The three marketplaces at the gates are split up by what merchandise they sell. There’s Devour, where all the foodstuffs are sold – a mucky market filled with blood from the slaughterhouses. There’s The Bleed, where weapons, armor, and training are sold. And then there’s the Turned Eye, the fashion district.
All three gates are guarded by an affable man called Tryp, a man who used to Exist Partially Out of Phase before a cypher accident caused him to split into three equidistant blurs. Now he exists in three places; as you talk to him at the Devour gate, he’ll often pause and mutter an aside to thin air as he answers a question posed to him at the Turned Eye gate. Tryp can no longer be touched or interact with the physical world, a fact he laments, but a squadron of guards at each gate serves him loyally and without question.

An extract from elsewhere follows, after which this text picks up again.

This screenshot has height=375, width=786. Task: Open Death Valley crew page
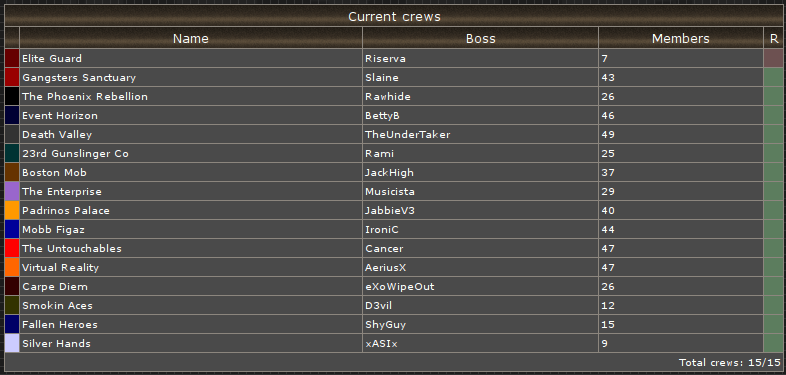(57, 135)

The real jewel of Shallamas is The Culvert, the central market surrounding the Provani palace where “all the interesting things wash up.” That’s where merchants ply the most intriguing wares – almost any numenera can be found here, if you look long enough. Getting a slot in The Culvert is a highly political thing; many a provider of exotic armor or bizarre foodstuffs has petitioned the Provanis to be put in The Culvert, only to be stuck in the Turned Eye or the Bleed. In particular, there is a decanted merchant named Liquil who sells exotic animals, condemned to work in the slaughterhouse of the Devour even though he’d be horrified if anyone ate his singing pigs or the brown-winged wagonhauler.
The Culvert bumps up against the batwing-shaped curve of Inviola, the large and mazelike warren-castle that the Provani inhabit. Made of an unknown black material that makes an unnerving chiming noise whenever rain falls on it, it’s rumored the Inviola was here when Shallamas was created, and the town elders built around it. What is known is that the warrens seem distinctly unfit for human habitation, with some hallways small enough that even tiny men must crouch, opening up into huge cavernous rooms with alcoves that could not be possibly reached unless you flew or were pulled up.
Some claim the Inviola is the source of Shallamar’s infamous Echoes. Others claim that’s ridiculous, if that’s the case then why don’t the Provani simply turn them off? And a third faction claims that the Provani know what would happen if they shut down the Echoes, and the ramifications were too terrible for them to consider.